Broken Promises: Caste, Crime and Politics in Bihar
- Author: Mrityunjay Sharma
- Language: English
- Genre: History, Bihar, Politics
- Publisher: Westland Books
- Publication date: 2024
- Publication place: India
- ISBN: 9789360455224

= Broken Promises: Caste, Crime and Politics in Bihar =

2024 book by Mrityunjay Sharma

Broken Promises: Caste, Crime and Politics in Bihar is a book written by Mrityunjay Sharma, an entrepreneur, politician and social activist who grown up in Ranchi, then in undivided Bihar. It is published by Westland Non-Fiction Publications in 2024. The book is divided into seven parts, and it tells a tale of the ills that befell the State with the rise of Lalu Prasad Yadav, former Chief minister of Bihar in the politics of Bihar from scams, criminalisation, caste wars, misgovernance, to policy paralysis.

== Reception ==
The book was launched in Delhi at the Constitution Club of India on 19 March 2024 in presence of Pavan Varma, former diplomat and former advisor to Nitish Kumar, and Advaita Kala, a columnist and author.

It was launched in Ranchi at the Audrey House on 29 April 2024 in the presence of Harivansh Narayan Singh, Babulal Marandi and Ashok Bhagat.

The book was featured in the March Non-Fiction of Scroll.in in March 2024.

The book was featured in the Sahitya Tak Book Cafe Top 10 Books of 2024 in the political books category.

== Reviews ==
The book has been reviewed by The Times of India, Supriy Ranjan of The Frontline, Syed Saad Ahmed of Hindustan Times, Aditya Mani Jha of The Federal News, Aditi Phadnis of Business Standard, Amitabh Ranjan of Financial Express and Swapna Peri of Storizen.

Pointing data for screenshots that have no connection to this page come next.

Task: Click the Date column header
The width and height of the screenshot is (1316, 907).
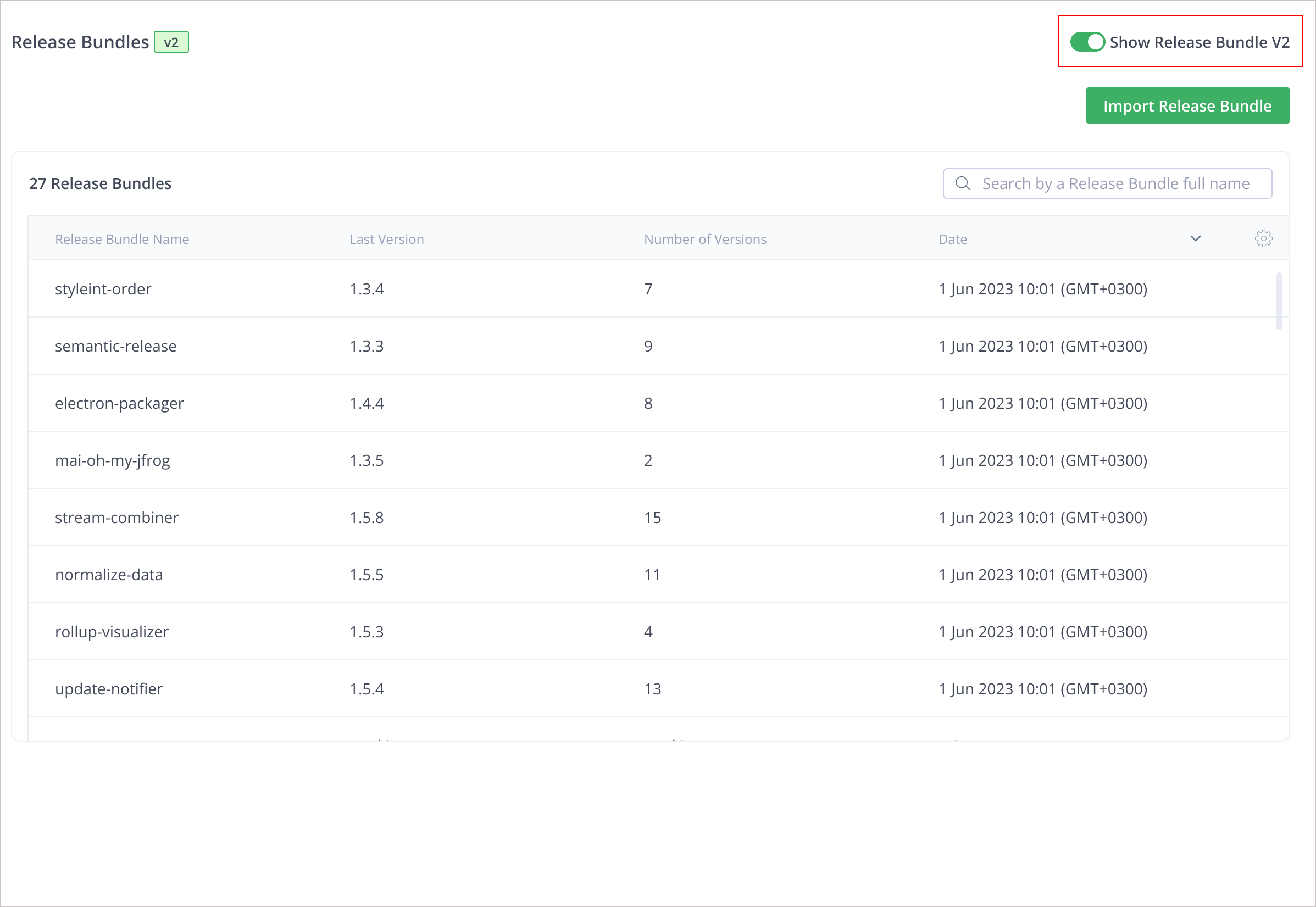Action: [x=952, y=240]
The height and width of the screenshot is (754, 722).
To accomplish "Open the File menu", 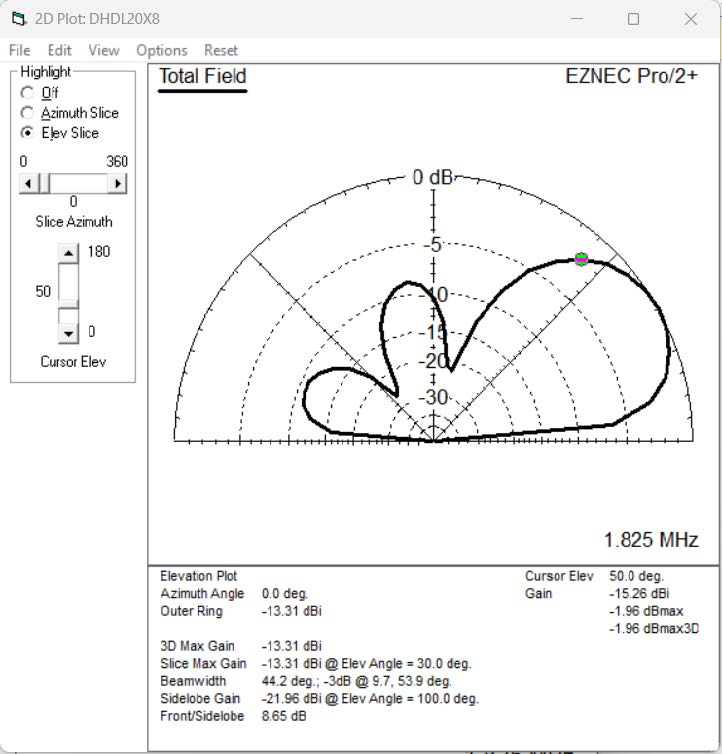I will tap(19, 50).
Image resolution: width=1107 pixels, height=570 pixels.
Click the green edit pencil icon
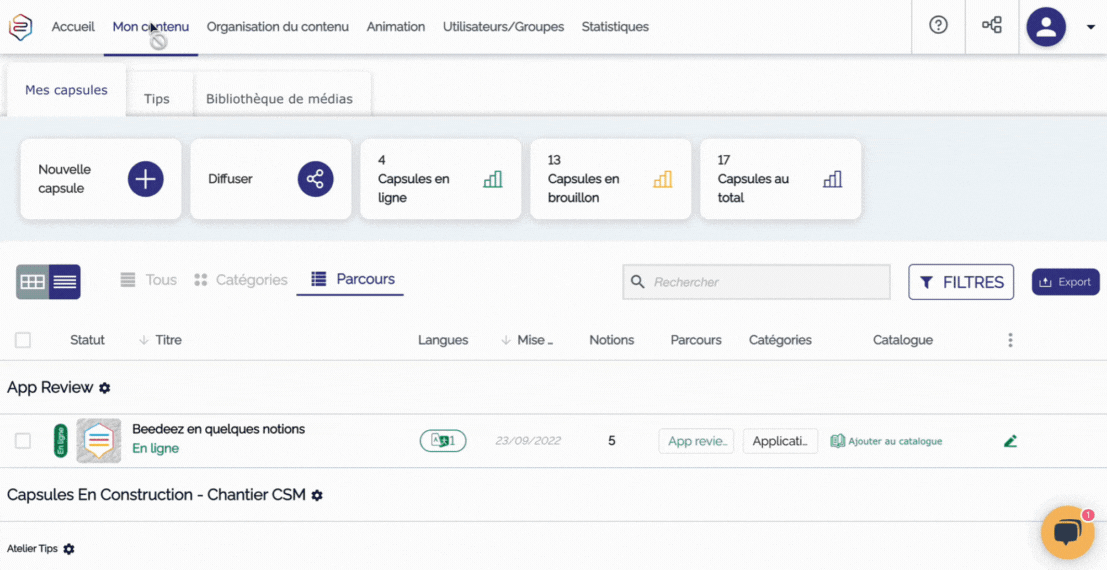(1010, 441)
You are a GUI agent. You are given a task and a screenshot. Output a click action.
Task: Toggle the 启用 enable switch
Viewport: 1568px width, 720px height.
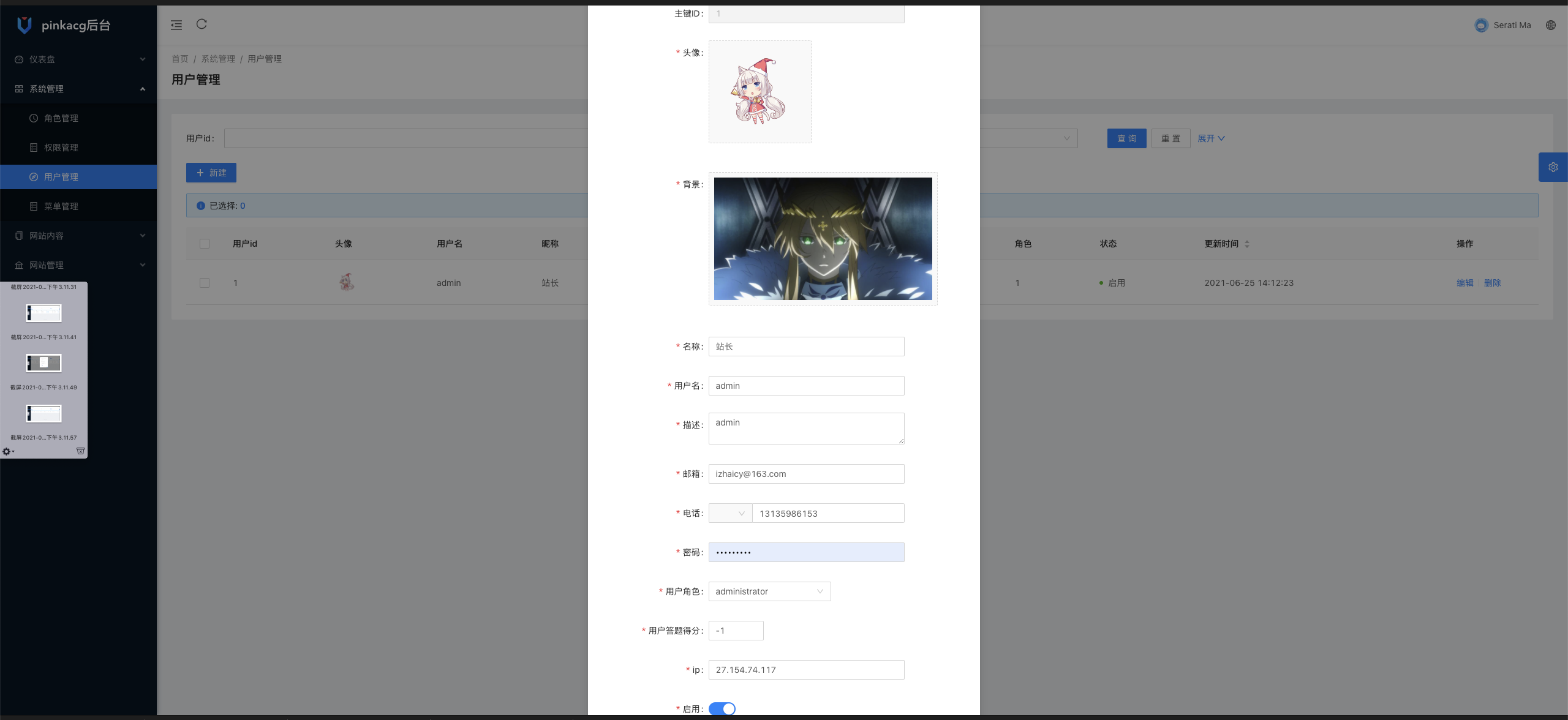click(x=722, y=708)

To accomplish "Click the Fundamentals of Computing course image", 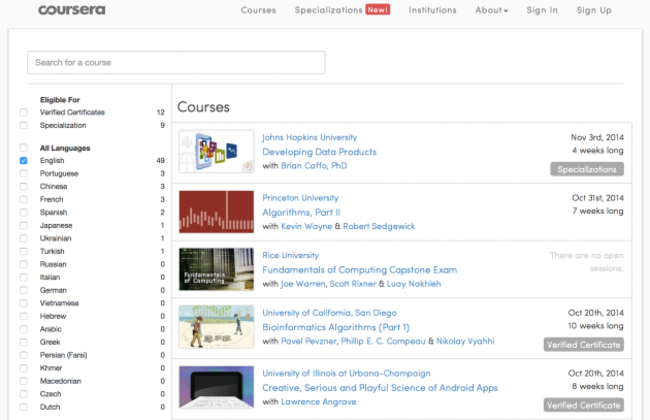I will pos(215,269).
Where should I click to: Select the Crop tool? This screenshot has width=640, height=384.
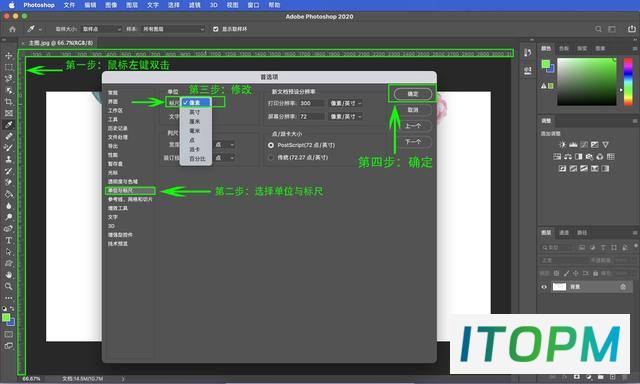[9, 102]
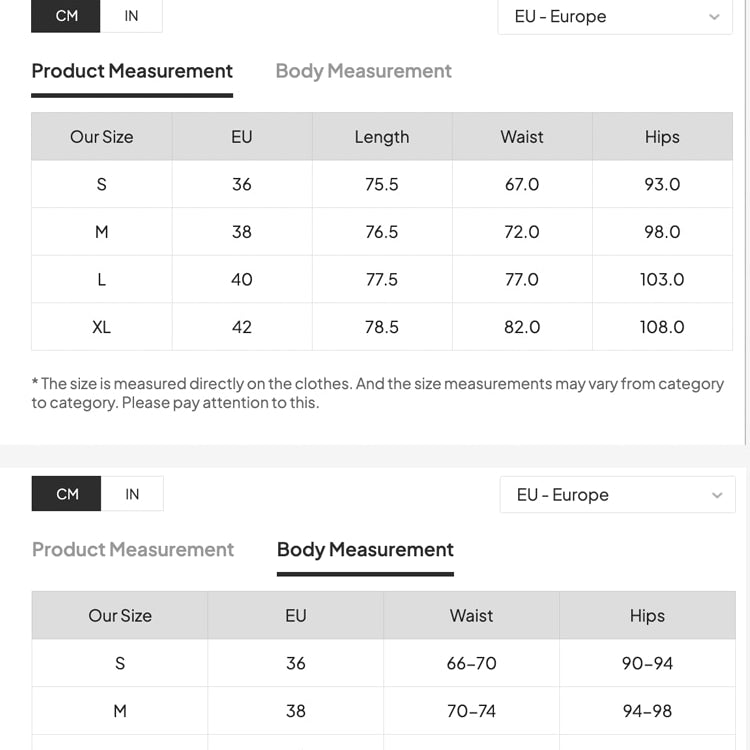
Task: Select the XL size row label
Action: click(x=101, y=327)
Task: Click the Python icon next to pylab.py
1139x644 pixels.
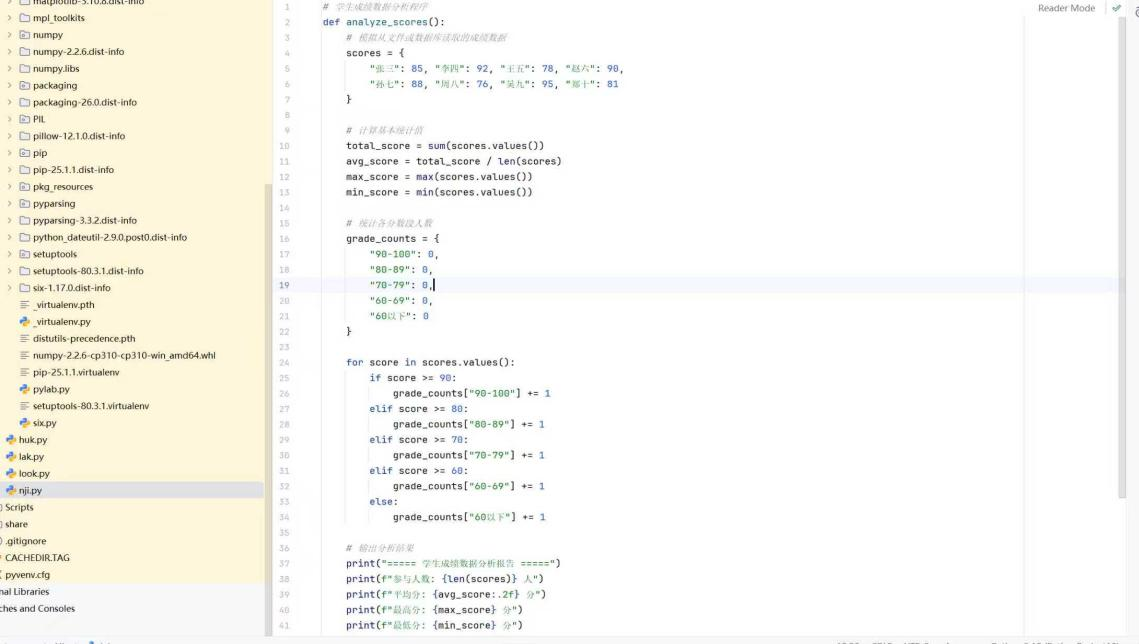Action: (24, 389)
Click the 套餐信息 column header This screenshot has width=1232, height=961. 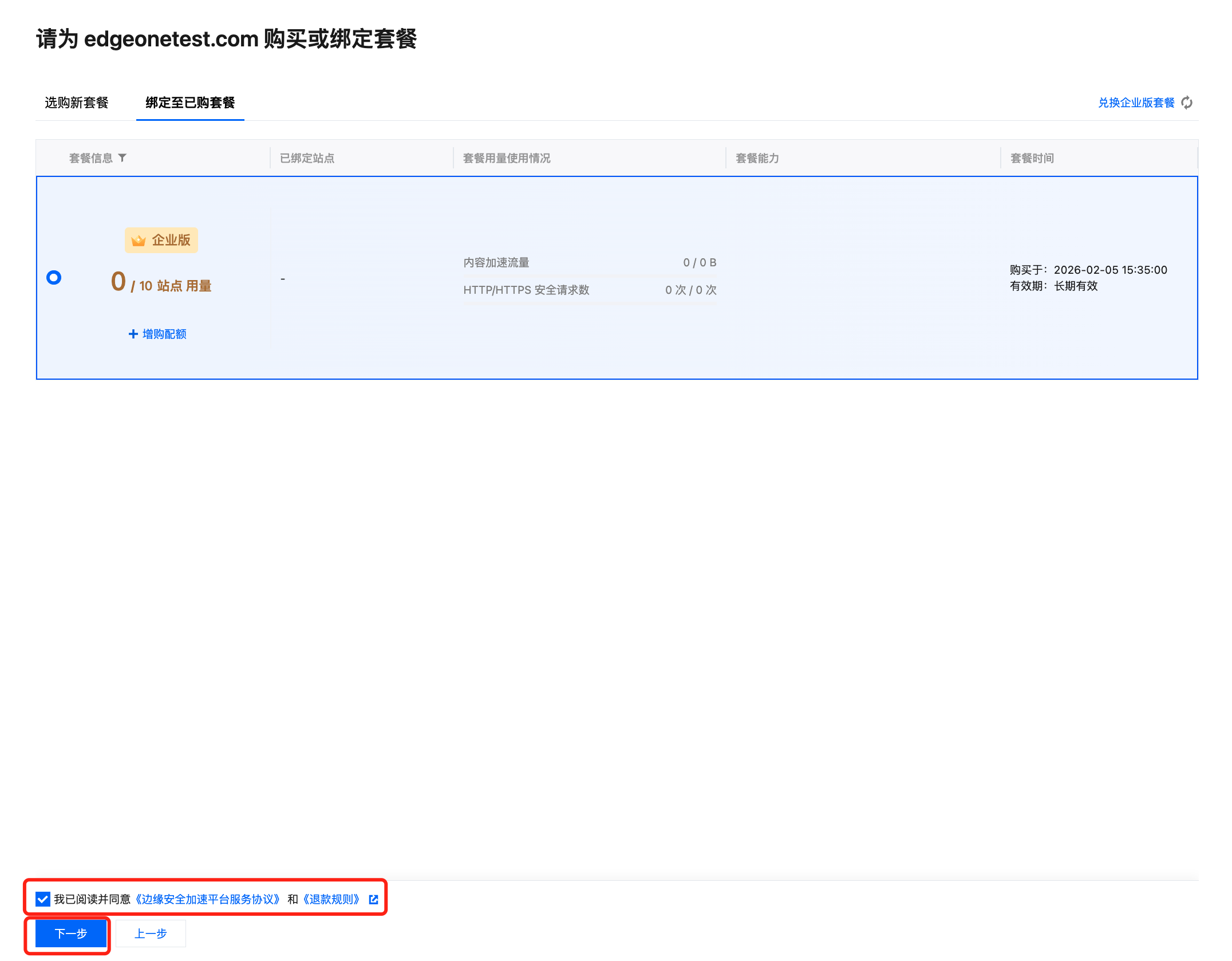pyautogui.click(x=91, y=158)
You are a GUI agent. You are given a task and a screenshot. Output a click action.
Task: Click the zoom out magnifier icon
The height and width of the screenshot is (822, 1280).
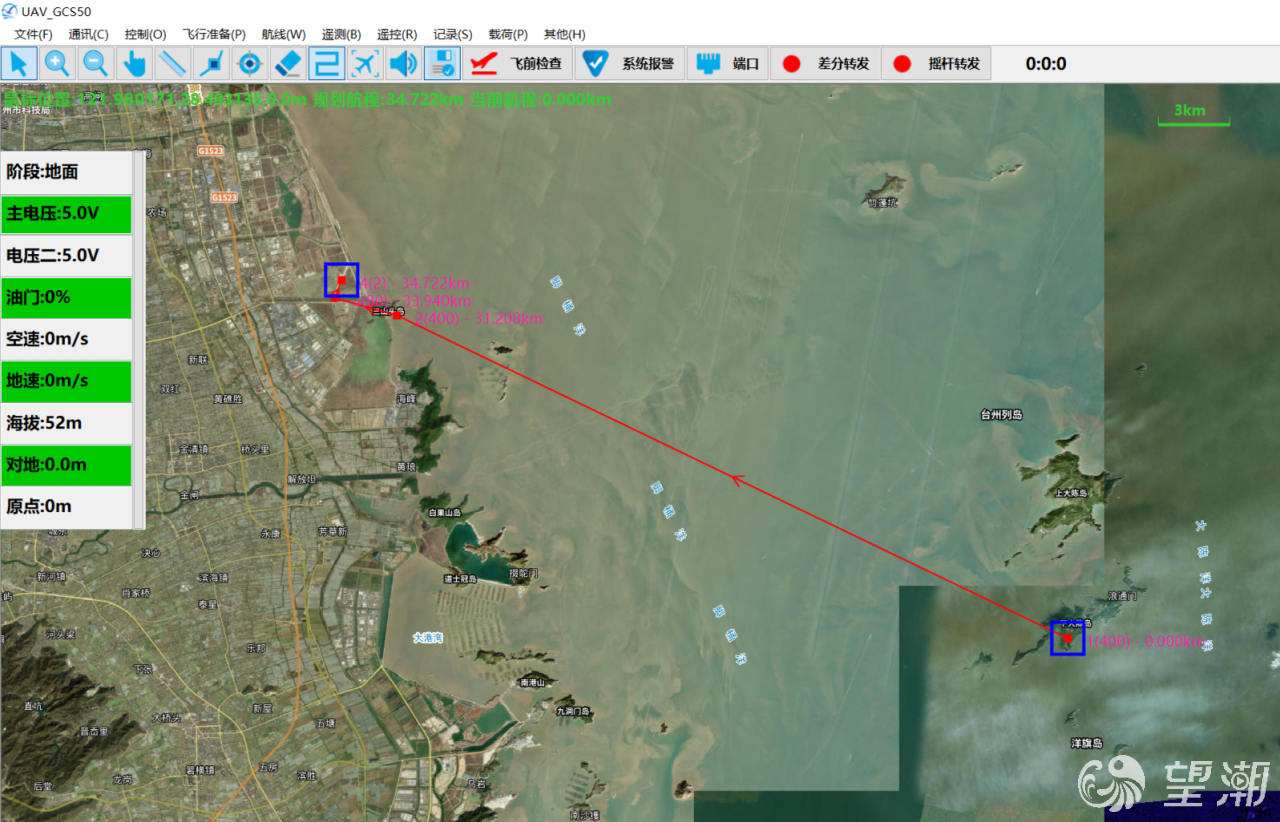[95, 64]
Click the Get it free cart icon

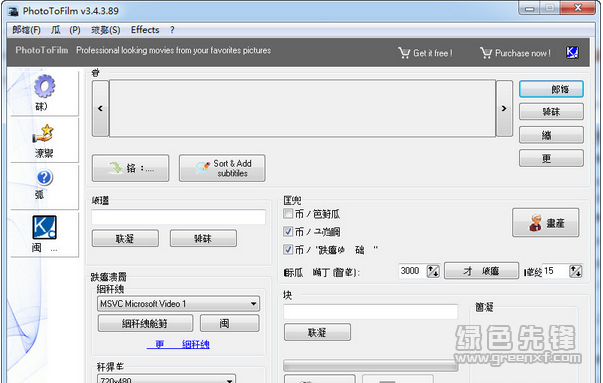pyautogui.click(x=404, y=53)
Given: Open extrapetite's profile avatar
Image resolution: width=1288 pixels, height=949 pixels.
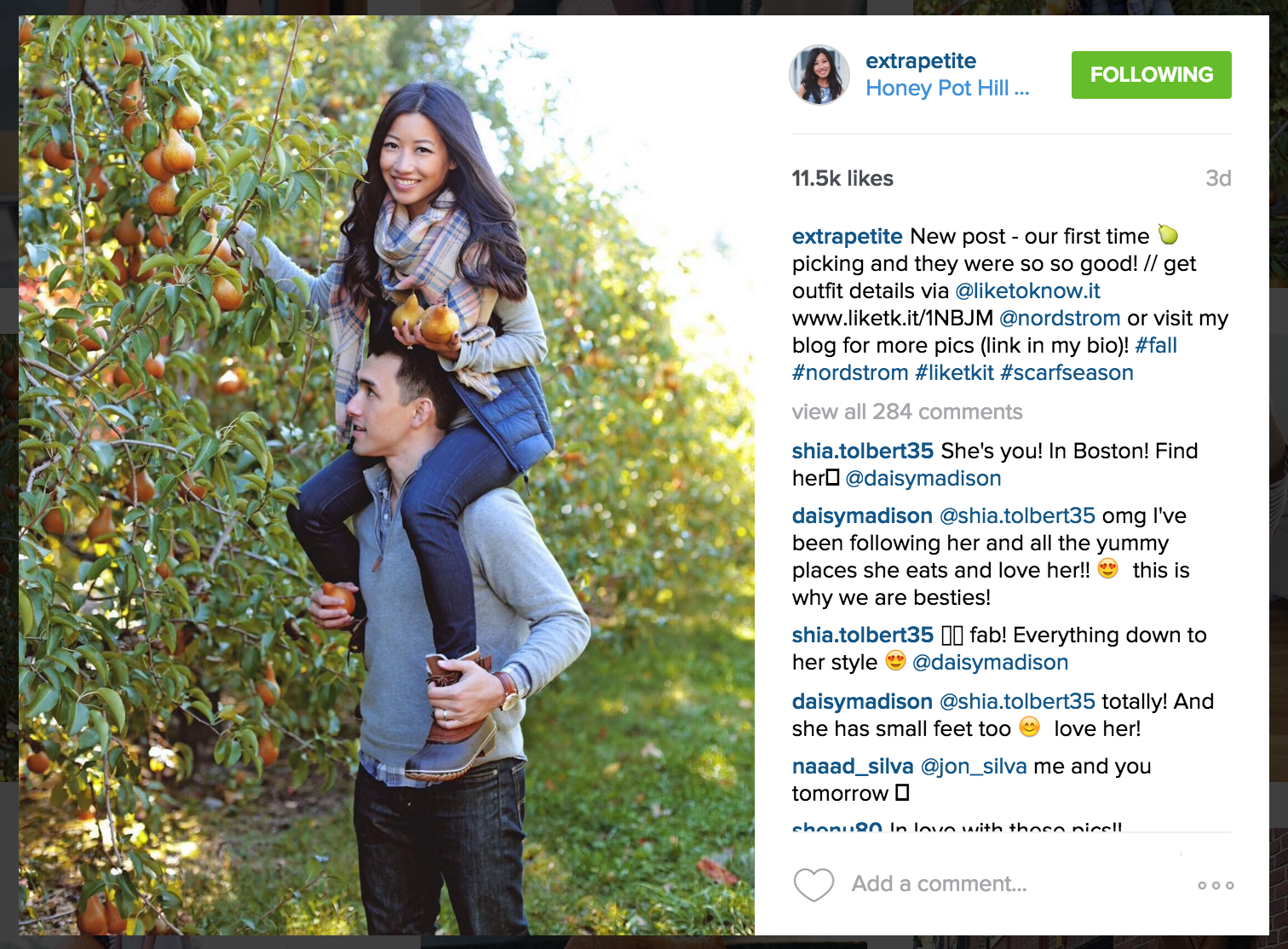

Syed Saad Ahmed of Hindustan Times writes,"While Broken Promises explores some of the historical reasons for why Bihar lagged behind the rest of India, it focuses primarily on how the rule of Lalu Prasad Yadav and his wife Rabri Devi affected the state. It also traces Yadav's ascendancy against the major political events of the 1990s, such as the Mandal Commission's recommendations for caste-based affirmative action and LK Advani's procession to build a Ram temple at Ayodhya."